There has been insufficient attention as to whether the privileged position of private equity is a good thing. Given the difference in tax treatment of interest and dividends, it is no surprise that, absolved from public market scrutiny, private equity piles on debt; nor that, with its short-term horizons, it minimises capital investment and concentrates on maximising distributions to investors, increasing the risk of the whole enterprise and reducing the benefit to society. The appalling behaviour of Southern Water, the worst of the water companies which pour sewage into the sea after years of inadequate investment in plant, is an egregious example of the results of such incentives. We are as fond of public markets as we have always been, for it is in public markets that the best balance of market disciplines and the interests of investors is to be found.
The UK equity market has not done much good for investor interests since the global financial crisis, at least by comparison with other markets, especially the US. Brexit and political febrility and self-absorption have been damaging. These factors are reflected in forecasts. The IMF expects the UK to have one of the lowest rates of growth of any country in G20. Maybe, but all forecasts are suspect. The egg on the face of the Bank of England, which only a few months ago predicted five consecutive quarters of negative GDP growth and which has now moderated its pessimism, has hardly been noticed. The other side of the coin of recent troubles, including poor performance in terms of productivity, is that there are abnormally low valuations which we continue to feel provide significant opportunities.
Robin Lane-Fox has written about gardening in the Financial Times nearly every week for 50 years.

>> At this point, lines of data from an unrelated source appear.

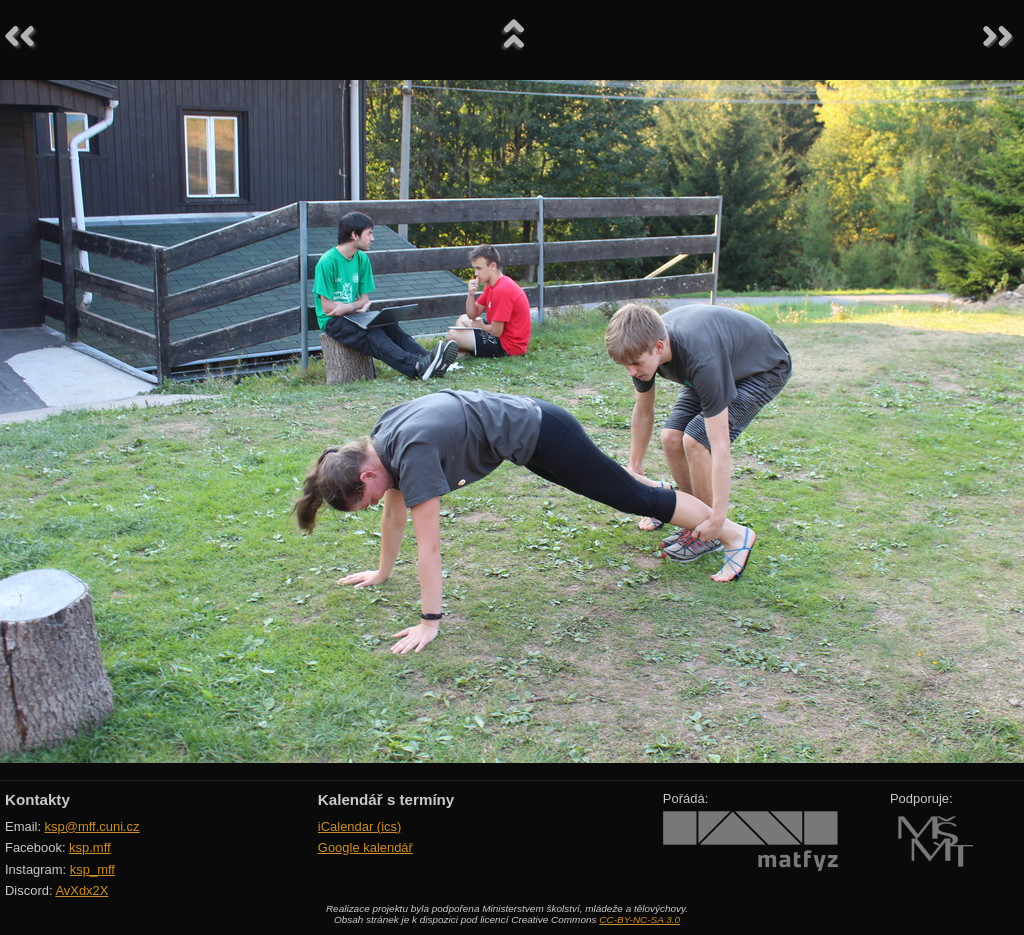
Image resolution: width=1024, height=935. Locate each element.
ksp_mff (92, 869)
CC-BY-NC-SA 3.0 (639, 919)
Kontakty (37, 799)
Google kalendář (365, 847)
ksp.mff (90, 847)
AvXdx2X (81, 890)
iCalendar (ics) (360, 826)
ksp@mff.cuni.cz (92, 826)
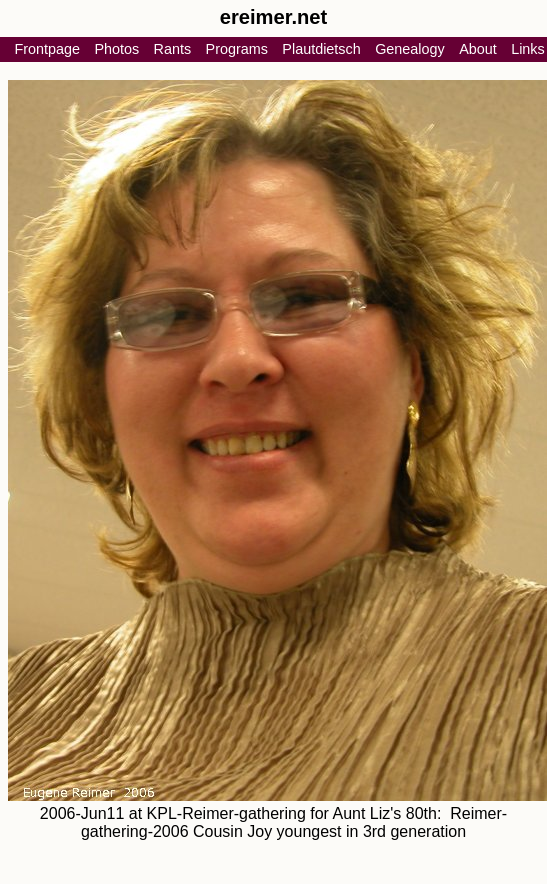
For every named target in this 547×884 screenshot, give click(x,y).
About (478, 49)
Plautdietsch (321, 49)
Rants (173, 49)
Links (528, 49)
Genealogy (410, 49)
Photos (116, 49)
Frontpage (47, 49)
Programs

Christopher Lloyd’s gardening column appeared in Country Life every week for 42 years to 2005, a year before his death. The first of these OP quarterlies was in 2005. Messrs Lane-Fox and Lloyd always managed to find something new to say. There must perhaps have been a bit of repetition - plant bulbs, prune the roses. We, in the 70 quarterlies since we started, have been more repetitive, hammering away on two particular themes: have faith in equities, and valuation matters. In this last quarterly by the current author, we would bash on about the same two themes. Equities provide the best hope of a decent after-inflation return for the long-term investor; and if the investor is sufficiently patient low valuations lead to high returns and high valuations lead to low returns.
These have been the mantras of OP over the years since the global portfolios which we manage started life (before OP itself) in 1997. Circumstances change. New risks appear, and there are new fields of endeavour to explore, but the eternal truths apply, we feel, as much to the new as to the old fields. Another eternal truth is that the world is full of uncertainty, even though the nature of those uncertainties changes. We now face the perils of high levels of government debt, the shift in geopolitical power bases and alliances, the impact of artificial intelligence, and climate change. The insights and the issues change but the tools and the process to identify them and deal with them remain constant. Plus ca change, plus c’est la meme chose.